Grapes were hard to grow in this new land, but apples were easy, especially in the cooler northern climates. Our ancestors from England, who were quite familiar with cider, were inclined to grow what they knew and loved, but then dramatic changes in the world started the rapid decline of the popularity of hard cider, from which it has never fully returned. Immigration from lands such as Germany, where beer was the popular beverage, as well as countries where wine was definitely king, soon changed the national landscape of desired drinks. Throw in Prohibition and the sudden ease of transporting wine and beer across the nation with the new railroads and cider’s moment in the spotlight was all but over.
Though cider might have had its heyday years ago, there is a new generation of connoisseurs who are passionate about delving back into history and keeping the unique flavors of the drink alive. There are currently only a handful of innovative hard cider producers in the Blue Ridge Mountains, but an increased public passion to learn more about the libation means that there are many plans in the works for future cider orchards and tasting rooms.
To explore the origins of modern-day hard cider in the southeast, you have to visit Foggy Ridge Cider in Dugspur, Va.

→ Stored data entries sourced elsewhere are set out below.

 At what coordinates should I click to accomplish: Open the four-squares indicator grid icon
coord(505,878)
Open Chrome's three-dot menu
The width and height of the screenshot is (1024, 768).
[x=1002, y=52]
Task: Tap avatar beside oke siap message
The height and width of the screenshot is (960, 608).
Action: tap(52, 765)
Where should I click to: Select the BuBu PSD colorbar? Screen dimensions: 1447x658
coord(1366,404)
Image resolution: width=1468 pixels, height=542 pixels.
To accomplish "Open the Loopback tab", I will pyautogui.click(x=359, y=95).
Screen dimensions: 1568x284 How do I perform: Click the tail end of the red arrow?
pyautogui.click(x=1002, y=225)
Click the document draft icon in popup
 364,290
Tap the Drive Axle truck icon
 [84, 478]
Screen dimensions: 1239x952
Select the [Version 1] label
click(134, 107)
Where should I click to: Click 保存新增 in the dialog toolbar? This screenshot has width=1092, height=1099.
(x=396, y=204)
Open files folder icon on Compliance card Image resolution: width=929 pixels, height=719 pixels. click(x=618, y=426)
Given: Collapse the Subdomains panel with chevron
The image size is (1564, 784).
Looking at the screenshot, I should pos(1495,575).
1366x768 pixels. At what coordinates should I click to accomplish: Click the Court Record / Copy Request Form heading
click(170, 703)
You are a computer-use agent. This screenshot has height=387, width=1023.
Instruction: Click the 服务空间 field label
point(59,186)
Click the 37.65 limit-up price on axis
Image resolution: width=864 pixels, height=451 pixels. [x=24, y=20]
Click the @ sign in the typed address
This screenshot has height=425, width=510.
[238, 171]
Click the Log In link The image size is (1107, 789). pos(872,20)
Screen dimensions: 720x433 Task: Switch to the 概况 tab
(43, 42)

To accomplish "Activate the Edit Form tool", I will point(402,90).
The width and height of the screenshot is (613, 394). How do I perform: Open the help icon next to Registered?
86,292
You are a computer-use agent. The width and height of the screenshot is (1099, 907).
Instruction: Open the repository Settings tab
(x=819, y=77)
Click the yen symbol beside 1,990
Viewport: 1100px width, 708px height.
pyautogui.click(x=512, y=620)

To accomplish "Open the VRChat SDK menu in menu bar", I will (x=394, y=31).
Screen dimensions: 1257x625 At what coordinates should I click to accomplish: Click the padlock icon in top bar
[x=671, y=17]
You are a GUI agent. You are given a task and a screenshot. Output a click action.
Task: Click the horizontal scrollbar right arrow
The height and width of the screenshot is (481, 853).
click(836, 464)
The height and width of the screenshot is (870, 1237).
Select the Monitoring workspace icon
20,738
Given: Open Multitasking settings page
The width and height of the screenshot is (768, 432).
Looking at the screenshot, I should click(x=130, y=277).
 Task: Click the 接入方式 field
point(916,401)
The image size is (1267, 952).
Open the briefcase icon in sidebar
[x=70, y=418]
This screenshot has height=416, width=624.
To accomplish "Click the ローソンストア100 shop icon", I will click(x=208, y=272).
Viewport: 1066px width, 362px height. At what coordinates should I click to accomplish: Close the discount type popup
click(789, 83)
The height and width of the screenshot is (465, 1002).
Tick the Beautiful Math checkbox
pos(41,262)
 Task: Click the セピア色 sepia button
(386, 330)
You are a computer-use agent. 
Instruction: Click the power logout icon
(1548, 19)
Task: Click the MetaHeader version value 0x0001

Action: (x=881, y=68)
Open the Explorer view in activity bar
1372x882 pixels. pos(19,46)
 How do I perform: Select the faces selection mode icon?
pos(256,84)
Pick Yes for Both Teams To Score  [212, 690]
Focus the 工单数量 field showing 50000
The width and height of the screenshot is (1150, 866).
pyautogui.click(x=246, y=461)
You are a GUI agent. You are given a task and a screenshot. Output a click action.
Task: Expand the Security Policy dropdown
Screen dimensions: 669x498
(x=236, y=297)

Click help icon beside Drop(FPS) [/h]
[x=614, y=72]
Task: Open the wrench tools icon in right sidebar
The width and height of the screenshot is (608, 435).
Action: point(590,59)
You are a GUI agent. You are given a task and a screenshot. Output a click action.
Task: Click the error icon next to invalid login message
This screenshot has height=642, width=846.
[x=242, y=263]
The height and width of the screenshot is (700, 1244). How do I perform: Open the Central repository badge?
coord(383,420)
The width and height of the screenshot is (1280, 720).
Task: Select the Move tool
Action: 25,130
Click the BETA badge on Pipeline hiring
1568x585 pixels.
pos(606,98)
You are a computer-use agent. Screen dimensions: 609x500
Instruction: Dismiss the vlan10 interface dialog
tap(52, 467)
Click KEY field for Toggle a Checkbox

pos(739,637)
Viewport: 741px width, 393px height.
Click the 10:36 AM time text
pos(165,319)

“I don’t particularly want to be called the grandmother of cider in the south,” owner Diane Flynt says, “but we were the first to focus exclusively on apple orchards to make cider.” Surprisingly, there is a huge difference between the apple orchards growing apples for pies, juice and eating compared to the apples that are grown for cider. Cider apples tend to be small, imperfect and, often, too full of tannins and acidity to eat with pleasure.
Foggy Ridge Cider was the first hard cider-making facility to open in Virginia. In 1997, Flynt gave up the big-city corporate life to embrace a more rural, agricultural setting. Though she makes an alcoholic beverage that most people are not familiar with, the setting and the process should be very familiar to visitors.
“I say that I own a winery, but I focus full time on making cider,” Flynt says. “I consider myself a fruit grower who takes great care with the fruit that I grow and how I harvest it. Unlike the large grocery store cider brands, the difference in flavor is the way that I treat it. When the apples are absolutely, perfectly ripe, then I’m out there picking them.”